◆ WHAT YOU NEED TO DO
This calls for a verbatim copy of all the data, with no images carried over.

◆ INPUT
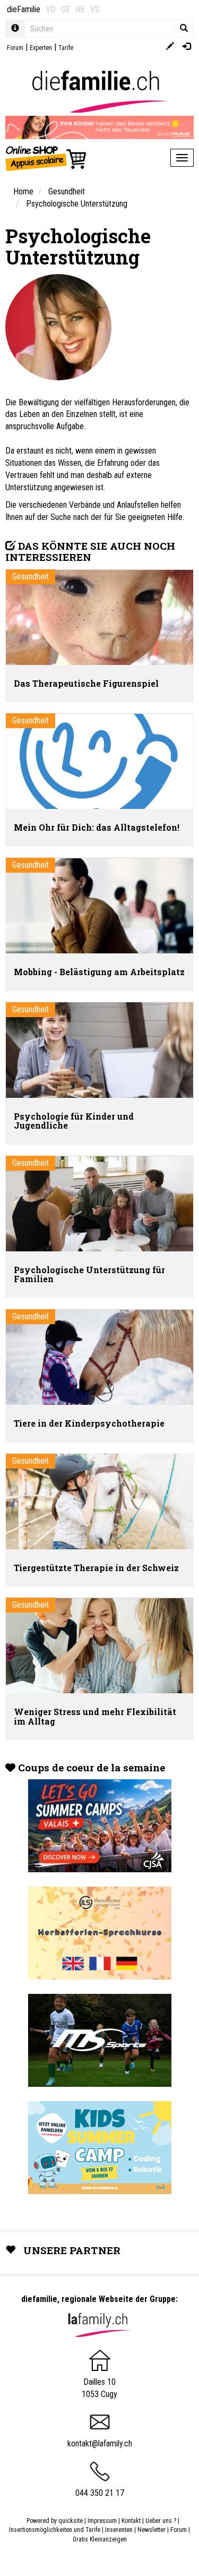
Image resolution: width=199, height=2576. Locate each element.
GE (65, 9)
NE (80, 9)
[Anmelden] (186, 47)
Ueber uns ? (160, 2520)
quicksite (70, 2520)
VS (95, 9)
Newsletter (151, 2530)
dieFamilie (23, 9)
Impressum (102, 2520)
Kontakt (131, 2520)
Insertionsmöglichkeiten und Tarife (54, 2530)
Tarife (65, 48)
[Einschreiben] (170, 47)
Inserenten (119, 2530)
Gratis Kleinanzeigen (100, 2539)
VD (51, 9)
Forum (15, 48)
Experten (41, 48)
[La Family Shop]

◆ COMPLETED TASK
Image resolution: width=199, height=2576. Locate each element.
GE (65, 9)
NE (80, 9)
[Anmelden] (186, 47)
Ueber uns ? (160, 2520)
quicksite (70, 2520)
VS (95, 9)
Newsletter (151, 2530)
dieFamilie (23, 9)
Impressum (102, 2520)
Kontakt (131, 2520)
Insertionsmöglichkeiten und Tarife (54, 2530)
Tarife (65, 48)
[Einschreiben] (170, 47)
Inserenten (119, 2530)
Gratis Kleinanzeigen (100, 2539)
VD (51, 9)
Forum (15, 48)
Experten (41, 48)
[La Family Shop]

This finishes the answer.